1 Scope
This document specifies a procedure for the detection of a DNA sequence of the open
reading frame five (ORF V) from cauliflower mosaic virus (CaMV) and a procedure for
the detection of the DNA sequence of the nopaline synthase (nos) gene from tumour-inducing (Ti) plasmids of phytopathogenic Rhizobium radiobacter (formerly named Agrobacterium tumefaciens). The procedures can be used in the context of screening for genetically modified
crop/plants and their derived products to further clarify a positive PCR result for
a specific promoter or terminator of CaMV (P-35S, T-35S), or both, and the nos gene (P-nos, T-nos), respectively.
The methods specified in this document will detect and identify naturally occurring
CaMV or Rhizobium radiobacter (Ti plasmid) DNA, or both, if present in the sample in the absence of a genetically
modified plant event containing the specified target sequences.

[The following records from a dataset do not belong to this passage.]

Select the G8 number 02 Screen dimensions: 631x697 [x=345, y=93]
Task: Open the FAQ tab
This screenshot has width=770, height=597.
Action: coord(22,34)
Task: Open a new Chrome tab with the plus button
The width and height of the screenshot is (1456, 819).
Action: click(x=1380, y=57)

Both methods are based on the real-time polymerase chain reaction (PCR) and are applicable
for the analysis of DNA extracted from foodstuffs and other products such as feedstuffs
and seeds/grains. The application of the methods requires the extraction of an adequate
amount of amplifiable DNA from the relevant matrix.
With appropriate calibration material, the CaMV ORF V or nos copy number, or both, can be estimated and compared, respectively, with the estimated
copy number for the promoter (P-35S, P-nos) or the terminator (T-35S, T-nos) sequences, or both. Thereby, conclusions are possible about the presence of an unknown
genetically modified organism (GMO) in addition to any detected CaMV DNA or Rhizobium radiobacter Ti plasmid DNA, or both, in a test sample.